EMPLOYMENT CONTRACTS AND CHANGE-IN-CONTROL ARRANGEMENTS
 
     In March 1993, the Company entered into an employment agreement with Mr.
Tucci. Mr. Tucci's agreement, as amended in April 1995, extends through June
1997 and provides for a base salary of $350,000 for Fiscal 1994 and $510,000 for
Fiscal 1995 and thereafter. The agreement provides for performance-based bonuses
to be determined by the Board of Directors and targeted at 60% of annual base
salary. The agreement also provides for the payment of a severance benefit of up
to three times Mr. Tucci's anticipated base salary and bonus, which would be
payable under certain enumerated circumstances (including employment termination
by the Company, an adverse change in job responsibilities, an adverse change in
compensation, or the resignation of the executive following a significant
relocation).
 
     In March 1993, the Company entered into an employment agreement with Mr.
Casey. Mr. Casey's agreement, as amended in April 1995, extends through June
1997 and provides for an annual base salary of $350,000. The agreement provides
for performance-based bonuses to be determined by the Board of Directors and
targeted at 60% of annual base salary. The agreement also provides for the
payment of a severance benefit of up to one and one-half Mr. Casey's anticipated
base salary and bonus, which would be payable under certain enumerated
circumstances.
 
     In June 1994, the Company entered into an employment agreement with Mr.
Caine pursuant to which the Company agreed to employ him as Executive Vice
President and Chief Financial Officer of the Company. Under the agreement, the
Company agreed to pay Mr. Caine an annual base salary of $325,000. Mr. Caine is
also eligible to participate in a yearly bonus plan targeted at $165,000
depending on his performance against goals specified in the bonus plan. Under
his employment agreement Mr. Caine will receive severance compensation in an
amount equal to 18 months of base salary plus bonus, with an amount equal to 6
months salary and target bonus payable in a lump sum and the balance payable
over a 12-month period, if Mr. Caine's employment is involuntarily terminated
other than for cause or if Mr. Caine resigns under certain specified
circumstances. Severance payments would be offset by the compensation Mr. Caine
received from a new employer during such 12-month period.
 
                                       11
<PAGE>   14
 
     The Company entered into an employment agreement with Mr. Ferry in December
1993 pursuant to which the Company agreed to employ Mr. Ferry initially as a
Senior Vice President and Officer of the Company, for a three-year term ending
on December 15, 1996. Under the terms of the agreement, Mr. Ferry's base salary
for Fiscal 1995 was $275,625 and he was eligible to receive a target annual
bonus of approximately 40% of his base salary upon satisfaction of performance
goals with the opportunity to earn an additional percentage for overachievement.

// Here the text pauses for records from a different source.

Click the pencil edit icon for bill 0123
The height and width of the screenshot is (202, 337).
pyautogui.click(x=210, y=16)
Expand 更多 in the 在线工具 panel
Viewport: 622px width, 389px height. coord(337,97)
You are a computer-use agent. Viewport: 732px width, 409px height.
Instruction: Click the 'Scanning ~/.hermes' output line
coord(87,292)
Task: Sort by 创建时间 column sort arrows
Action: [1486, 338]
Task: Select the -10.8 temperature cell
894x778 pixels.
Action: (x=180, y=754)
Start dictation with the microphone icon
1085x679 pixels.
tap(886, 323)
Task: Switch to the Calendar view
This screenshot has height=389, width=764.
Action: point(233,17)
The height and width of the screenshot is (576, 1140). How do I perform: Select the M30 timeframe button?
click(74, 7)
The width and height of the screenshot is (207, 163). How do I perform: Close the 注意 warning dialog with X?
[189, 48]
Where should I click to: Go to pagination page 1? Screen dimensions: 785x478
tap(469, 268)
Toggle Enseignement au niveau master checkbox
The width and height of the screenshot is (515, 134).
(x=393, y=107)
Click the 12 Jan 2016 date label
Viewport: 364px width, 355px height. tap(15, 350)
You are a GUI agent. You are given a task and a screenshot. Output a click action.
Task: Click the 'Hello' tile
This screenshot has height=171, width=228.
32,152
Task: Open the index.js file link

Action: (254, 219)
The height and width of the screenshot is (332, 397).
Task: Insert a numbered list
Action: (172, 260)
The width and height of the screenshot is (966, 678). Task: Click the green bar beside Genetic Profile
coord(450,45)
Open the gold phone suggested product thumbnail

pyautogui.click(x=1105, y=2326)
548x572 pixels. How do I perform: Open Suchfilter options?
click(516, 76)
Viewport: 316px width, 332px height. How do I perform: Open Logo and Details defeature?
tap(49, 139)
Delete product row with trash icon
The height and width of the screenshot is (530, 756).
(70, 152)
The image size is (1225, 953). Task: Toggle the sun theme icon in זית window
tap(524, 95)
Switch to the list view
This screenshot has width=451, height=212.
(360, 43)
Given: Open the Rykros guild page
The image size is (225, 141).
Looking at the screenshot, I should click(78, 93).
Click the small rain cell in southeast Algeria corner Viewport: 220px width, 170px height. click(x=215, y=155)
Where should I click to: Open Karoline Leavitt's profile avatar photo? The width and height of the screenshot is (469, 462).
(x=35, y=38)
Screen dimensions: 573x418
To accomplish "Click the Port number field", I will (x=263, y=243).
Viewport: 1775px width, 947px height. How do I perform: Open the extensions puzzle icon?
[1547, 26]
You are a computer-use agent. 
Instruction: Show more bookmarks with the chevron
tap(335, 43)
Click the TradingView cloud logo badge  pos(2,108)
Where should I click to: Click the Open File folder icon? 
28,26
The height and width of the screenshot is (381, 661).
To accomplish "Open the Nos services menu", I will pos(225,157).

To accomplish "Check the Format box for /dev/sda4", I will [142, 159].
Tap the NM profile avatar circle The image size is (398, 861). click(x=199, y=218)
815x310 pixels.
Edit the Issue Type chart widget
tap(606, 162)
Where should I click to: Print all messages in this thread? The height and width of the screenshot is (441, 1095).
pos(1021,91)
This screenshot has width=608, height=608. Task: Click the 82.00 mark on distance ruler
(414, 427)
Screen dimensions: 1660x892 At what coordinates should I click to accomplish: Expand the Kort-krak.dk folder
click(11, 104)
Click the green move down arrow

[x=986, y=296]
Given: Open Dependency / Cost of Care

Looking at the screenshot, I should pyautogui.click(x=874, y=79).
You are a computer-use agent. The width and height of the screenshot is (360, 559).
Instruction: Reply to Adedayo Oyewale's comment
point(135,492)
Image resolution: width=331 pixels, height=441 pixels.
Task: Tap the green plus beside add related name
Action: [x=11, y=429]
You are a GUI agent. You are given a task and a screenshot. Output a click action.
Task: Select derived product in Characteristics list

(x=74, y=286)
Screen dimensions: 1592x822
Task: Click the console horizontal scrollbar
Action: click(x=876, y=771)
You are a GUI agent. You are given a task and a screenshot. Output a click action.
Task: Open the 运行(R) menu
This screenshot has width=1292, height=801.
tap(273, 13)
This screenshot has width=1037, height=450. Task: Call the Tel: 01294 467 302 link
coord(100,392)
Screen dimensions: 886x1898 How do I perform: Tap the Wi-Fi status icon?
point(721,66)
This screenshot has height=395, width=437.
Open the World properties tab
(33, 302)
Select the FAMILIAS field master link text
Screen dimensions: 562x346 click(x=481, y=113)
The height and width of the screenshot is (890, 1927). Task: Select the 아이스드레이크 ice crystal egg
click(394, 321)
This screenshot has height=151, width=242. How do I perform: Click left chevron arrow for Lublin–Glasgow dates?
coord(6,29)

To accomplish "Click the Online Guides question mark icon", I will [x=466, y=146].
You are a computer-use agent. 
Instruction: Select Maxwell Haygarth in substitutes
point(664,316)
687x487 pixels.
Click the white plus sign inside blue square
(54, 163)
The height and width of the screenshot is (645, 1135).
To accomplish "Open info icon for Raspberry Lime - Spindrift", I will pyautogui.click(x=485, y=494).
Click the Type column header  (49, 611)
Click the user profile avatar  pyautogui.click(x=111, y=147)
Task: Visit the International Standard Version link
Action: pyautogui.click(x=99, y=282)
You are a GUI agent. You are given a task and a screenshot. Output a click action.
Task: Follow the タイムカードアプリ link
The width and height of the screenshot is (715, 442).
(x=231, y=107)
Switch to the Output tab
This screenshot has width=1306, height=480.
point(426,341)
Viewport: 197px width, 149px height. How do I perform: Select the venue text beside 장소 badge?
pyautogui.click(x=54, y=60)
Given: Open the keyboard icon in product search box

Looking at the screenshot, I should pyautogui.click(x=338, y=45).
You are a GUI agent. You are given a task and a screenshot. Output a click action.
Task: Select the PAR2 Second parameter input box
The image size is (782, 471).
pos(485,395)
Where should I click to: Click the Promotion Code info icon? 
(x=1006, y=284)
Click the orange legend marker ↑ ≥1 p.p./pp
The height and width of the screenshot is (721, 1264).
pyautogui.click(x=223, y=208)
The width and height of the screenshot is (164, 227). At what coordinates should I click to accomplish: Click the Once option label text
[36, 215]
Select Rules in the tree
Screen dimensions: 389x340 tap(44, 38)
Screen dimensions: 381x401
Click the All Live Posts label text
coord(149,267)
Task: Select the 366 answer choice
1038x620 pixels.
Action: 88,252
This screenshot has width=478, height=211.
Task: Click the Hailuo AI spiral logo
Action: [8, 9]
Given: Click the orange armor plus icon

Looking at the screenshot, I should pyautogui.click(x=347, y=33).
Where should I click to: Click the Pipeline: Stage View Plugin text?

Under his employment agreement Mr. Ferry will receive severance compensation
equal to his base salary plus target bonus, payable over a 12-month period, if
his employment is involuntarily terminated other than for cause, death or
disability, or if he resigns under certain specified circumstances. Severance
payments would be offset by the compensation he received from a new employer
during such 12-month period.
 
     The Company entered into an employment agreement with Mr. van Vuuren in May
1993 pursuant to which the Company agreed to employ him as a Senior Vice
President of the Company and General Manager of the Company's European
Operations. Under the terms of the agreement, Mr. van Vuuren's base salary for
Fiscal year 1995 was $273,105. Mr. van Vuuren is also eligible to participate in
a yearly bonus plan targeted at a percentage of his base salary depending on his
performance against goals specified in the bonus plan. The agreement provides
that, if he is dismissed for any reason, other than for a gross misconduct or
violation of the Company's Employee Code of Conduct, Mr. van Vuuren will receive
severance compensation in an amount equal to 15 months of base salary to be paid
over a 15-month period.
 
     The Company is a party to contingent severance compensation agreements
("Severance Agreements") with twelve executive officers (including Messrs.
Tucci, Casey, Caine, Ferry and van Vuuren) which would become operative
following a "change in control" of the Company, as defined in the Severance
Agreements. The Company believes that these agreements will better ensure the
retention of those officers and enable them to devote their full attention and
energies to the Company's business without the distractions that might arise in
the circumstances addressed in the agreements. The Severance Agreements continue
in effect while the executive is employed by the Company for a period of three
years, automatically renew for additional one year terms and remain in effect
for 36 months after the month in which a change in control occurs. If the
executive's employment is terminated following a change in control, the
executive would become entitled to various benefits under the Severance
Agreement, including (in lieu of a payment under any other severance plan or
agreement) a lump sum severance payment equal to 2.99 times the average annual
compensation received by the executive for the two previous years, unless the
executive's employment were terminated (i) because of death or disability, (ii)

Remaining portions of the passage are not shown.